第2話: TRPGの「システム」ってなに?

 GM編に書いた方がいいかなとも思っていたのですが、GM、プレイヤー関係なしに、ちょっとばかり整理しておいた方がいいことのように思えるので、こちらに掲載します。


 さて、TRPGという文脈で「システム」という言葉が使われたとき、どういうものを思い浮かべるだろう? どうも、「特定のTRPGのルールブックやサプリメントに記載されているもの一式」という使われかたがされているようだ。ここですこしばかり違和感を覚えた。それが、この記事を書いている理由だ。

 というのも、まず、「おおむね純粋な汎用システムのみ」が刊行されている例がある。それと、世界観を含めたものを「システム」と言う呼び方で同列に扱うのは、なにか違う気がする。

 ここで「純粋な汎用システム」と「世界観を含めたもの」という分類をしている。では、「純粋な汎用システム」側から見て、「これこそ最小限のシステム」と呼べるものはなんだろう? それは「判定ルール」だろうと思う。もちろん、判定ルールが存在しない —— そこはGM任せ —— のTRPGも存在するが、それは「GMが判断する」という判定ルールだとも言える。判定ルールと、ルールブック一式を同じ「システム」という呼び方をするのは、なにかおかしいとは思ってもらえるだろうか?

 もちろん、判定ルールだけでTRPGとして遊ぶのには慣れが必要だ。
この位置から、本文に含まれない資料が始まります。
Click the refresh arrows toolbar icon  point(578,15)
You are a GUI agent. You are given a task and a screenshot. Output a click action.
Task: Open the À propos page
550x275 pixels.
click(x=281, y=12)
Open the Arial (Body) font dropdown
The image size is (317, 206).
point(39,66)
というか、判定ルールすら事前には決まっていなくてもTRPGとして遊ぶことはできるのだが、そういう遊び方をする人はすくないようだ。この点については、後に触れることもあるかもしれないが、TRPGという遊び、あるいは概念はそれくらいの自由度がある。

 判定ルールの他に、なにか「これくらいはあって欲しい」と思えるものはなにがあるだろう? これには、「補助的なルール」と「データ」があるだろう。「補助的なルール」は、幅が広い。ラウンド制とターン制を使うのか、使うのならそれは何秒程度に相当するのか。そこから、技能にどのようなものが必要かにも話は広がる。1ラウンドが短かい時間であれば、PCができる行動に時間という制限がかかる。そうすれば、1ラウンドにPCがどれくらい移動できるのかにもかかわる。あるいは、複数ラウンドに亘る行為をどう扱うかという話にも広がる。もちろん、常にラウンドでゲームが進行するわけではないから、絶対にという話ではないが。また、同時にPCに与える/受けるダメージはどれくらいかという話にもなる。強力な武器を使えば、一撃でPCが死亡することもあるだろうが、常に一撃で勝敗が決っするのでは、たぶん面白くない。だから、与える/受けるダメージがどれくらいなのかという話とともに、PCがどれくらいのダメージの累積に耐えられるかにも影響してくる。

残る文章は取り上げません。